Finalmente lasciando io di far parola di altri pregi della suddetta Chiesa, cioè degli antichi beneficj padronati, e delle insigni confraternite, fornire di reale assenso  che in essa veggonsi fondate, e che si possono riscontrare da chi ne abbia vaghezza presso il cennato Granata nel detto tom. II. pag. 10. ed 11., soggiugnerò soltanto che nella Chiesa medesima si venera un sacro stinco del Glorioso Protettore Elpidio, sebbene riputato di nome adottato; ed è racchiuso in un gran reliquiere d’argento, che nella base mostra incisa l’epoca del 1696., e che vien custodito sotto tre chiavi, una delli quali serbasi dal Parroco, un’altra dal magistrato secolare, e la terza dagli Economi, che si eleggono dallo stesso Magistrato; la qual osservanza è una delle pruove, che di pieno consenso ne’tempi a noi vicini fosse stato dal Popolo il lodato S. Elpidio, già antichissimo Titolare di questa Chiesa, eletto ancora per suo spezial Padrone coll’approvazione della Sacra Congregazione de’Riti, come si può arguire dalla decisione della stessa Congregazione in Letteren. 8. Maji 1604. rapportata dal Barbosa Apostolic. Decis. Collect. 649. v. Patroni Sancti. Quindi è, che il 26. di Maggio, giorno della festività di esso Santo, si solennizza con sacra pompa da tutto il popolo, al quale anche è interdetta qualunque opera servile, e dal Clero se ne celebra l’officio di rito doppio di prima classe con ottava; sebbene anche prima, allorchè era soltanto Titolare, celebravasi così, come si legge notato a’tempi dell’Arcivescovo di Capua Giovannantonio Melzi negli ordini Capuani del Divino officio: In oppido Casapullæ Vesp. de S. Elpidio Conf. et Pont. dup. prim. class. cum act., ut Titularis Parochialis Ecclesiæ sine ulla cam. Anzi è da avvertire che da due più antichi Calendarj, della Capuana Chiesa prodotti dal Monaco nel suo Sant. a pag. 412. e 423. e segg., de’quali il primo a carattere rosso Longobardico fu scritto intorno all’anno 1300., come egli il Monaco argomenta, si rileva, che nello stesso dì 26. Maggio se ne celebrava l’officio per tutta la Diocesi di Capua.

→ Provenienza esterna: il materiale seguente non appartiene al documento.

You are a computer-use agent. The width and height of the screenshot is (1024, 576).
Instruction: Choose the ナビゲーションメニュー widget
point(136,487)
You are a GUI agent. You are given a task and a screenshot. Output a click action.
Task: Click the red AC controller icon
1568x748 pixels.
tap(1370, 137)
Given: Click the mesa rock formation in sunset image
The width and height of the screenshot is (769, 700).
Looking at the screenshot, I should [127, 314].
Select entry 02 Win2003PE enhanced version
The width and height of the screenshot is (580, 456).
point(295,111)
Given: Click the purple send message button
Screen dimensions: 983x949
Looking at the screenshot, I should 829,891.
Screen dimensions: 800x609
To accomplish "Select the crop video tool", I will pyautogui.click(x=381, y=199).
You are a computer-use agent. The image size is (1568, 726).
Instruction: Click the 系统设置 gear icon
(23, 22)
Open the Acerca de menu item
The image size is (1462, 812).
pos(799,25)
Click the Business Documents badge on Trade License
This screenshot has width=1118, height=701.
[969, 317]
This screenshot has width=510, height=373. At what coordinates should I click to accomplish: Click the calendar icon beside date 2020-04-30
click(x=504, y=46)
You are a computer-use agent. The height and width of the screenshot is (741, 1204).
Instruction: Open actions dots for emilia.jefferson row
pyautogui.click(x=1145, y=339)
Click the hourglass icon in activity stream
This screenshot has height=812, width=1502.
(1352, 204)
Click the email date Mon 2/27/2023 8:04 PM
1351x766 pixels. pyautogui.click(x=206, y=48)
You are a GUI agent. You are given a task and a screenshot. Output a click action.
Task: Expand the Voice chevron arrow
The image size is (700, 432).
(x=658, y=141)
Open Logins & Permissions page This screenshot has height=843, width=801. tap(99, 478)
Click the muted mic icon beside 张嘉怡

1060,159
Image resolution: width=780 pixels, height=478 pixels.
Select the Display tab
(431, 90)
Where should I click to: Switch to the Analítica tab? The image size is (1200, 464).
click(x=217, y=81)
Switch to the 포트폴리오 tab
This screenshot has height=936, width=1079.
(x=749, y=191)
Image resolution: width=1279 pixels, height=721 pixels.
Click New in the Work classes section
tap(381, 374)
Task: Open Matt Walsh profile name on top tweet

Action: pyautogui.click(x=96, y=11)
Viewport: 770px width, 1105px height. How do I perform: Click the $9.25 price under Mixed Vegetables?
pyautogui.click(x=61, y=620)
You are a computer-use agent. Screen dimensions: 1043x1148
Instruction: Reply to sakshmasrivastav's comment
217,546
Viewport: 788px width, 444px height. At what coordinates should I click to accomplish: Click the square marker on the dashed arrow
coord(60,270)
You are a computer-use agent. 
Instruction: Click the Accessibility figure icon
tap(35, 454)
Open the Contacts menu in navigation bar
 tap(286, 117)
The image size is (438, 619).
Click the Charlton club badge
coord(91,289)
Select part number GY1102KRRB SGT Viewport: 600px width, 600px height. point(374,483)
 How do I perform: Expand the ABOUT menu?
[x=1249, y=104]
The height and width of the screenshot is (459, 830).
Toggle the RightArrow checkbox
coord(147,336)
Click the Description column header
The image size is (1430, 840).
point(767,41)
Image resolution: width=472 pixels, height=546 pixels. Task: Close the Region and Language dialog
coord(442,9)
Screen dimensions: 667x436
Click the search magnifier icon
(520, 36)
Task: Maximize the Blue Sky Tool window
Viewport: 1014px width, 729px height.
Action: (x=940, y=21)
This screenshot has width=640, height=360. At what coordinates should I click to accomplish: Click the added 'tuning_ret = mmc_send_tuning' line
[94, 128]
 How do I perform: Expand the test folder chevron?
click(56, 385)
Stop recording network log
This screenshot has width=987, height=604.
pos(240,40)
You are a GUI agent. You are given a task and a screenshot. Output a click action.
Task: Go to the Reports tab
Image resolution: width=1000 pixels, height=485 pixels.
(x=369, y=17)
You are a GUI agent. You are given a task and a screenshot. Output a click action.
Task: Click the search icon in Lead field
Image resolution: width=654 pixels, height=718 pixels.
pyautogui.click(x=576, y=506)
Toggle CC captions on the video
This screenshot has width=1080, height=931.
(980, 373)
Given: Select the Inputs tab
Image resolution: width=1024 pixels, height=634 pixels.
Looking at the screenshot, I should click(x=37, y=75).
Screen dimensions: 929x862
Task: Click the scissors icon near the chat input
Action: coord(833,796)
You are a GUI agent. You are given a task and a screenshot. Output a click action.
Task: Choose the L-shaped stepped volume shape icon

[1] In famiglia detta: Candida.
[2] Nel registro degli atti di nascita, conservato nella Parrocchia di Sant'Elpidio in Casapulla, è registrato col cognome de NATALE-SIFOLA, Casapulla 1738-1803.Nei Regi Quinternioni depositati presso il Grande Archivio di Stato di Napoli il cognome è trascritto "Natale Sifola Galiani" e “Natali Galiani”
[3] Libro stampato "da Torchi di Vincenzo Manfredi con licenza de'Superiori" A.D. MDCCCII.
[4] Ossia Bernardo de NATALE SIFOLA GALIANI come riportato nel registro delle nascite conservato nella chiesa di Sant'Elpidio di Casapulla(CE), Casapulla 1775-1827.
[5] Il decurionato era di nomina regia sulla base di terne formate in ogni piazza dall’intendente. I decurioni nominano gli amministratori dell’università, ovvero il sindaco, «incaricato dell’amministrazione del comune», e due eletti, dei quali uno è esclusivamente incaricato della polizia municipale e rurale, e l’altro assiste il sindaco e sostituisce il sindaco stesso ed il primo eletto in caso di inabilità. Soprattutto i decurioni elaborano lo stato discusso delle rendite, dei pesi ed esiti, verificano i conti a fine esercizio, ripartiscono le quote delle contribuzioni dirette tassate (dal consiglio distrettuale) alla propria università  e provvedono alla compilazione delle terne dei proprietari tra i quali vengono scelti i consiglieri distrettuali e provinciali ed i giudici di pace.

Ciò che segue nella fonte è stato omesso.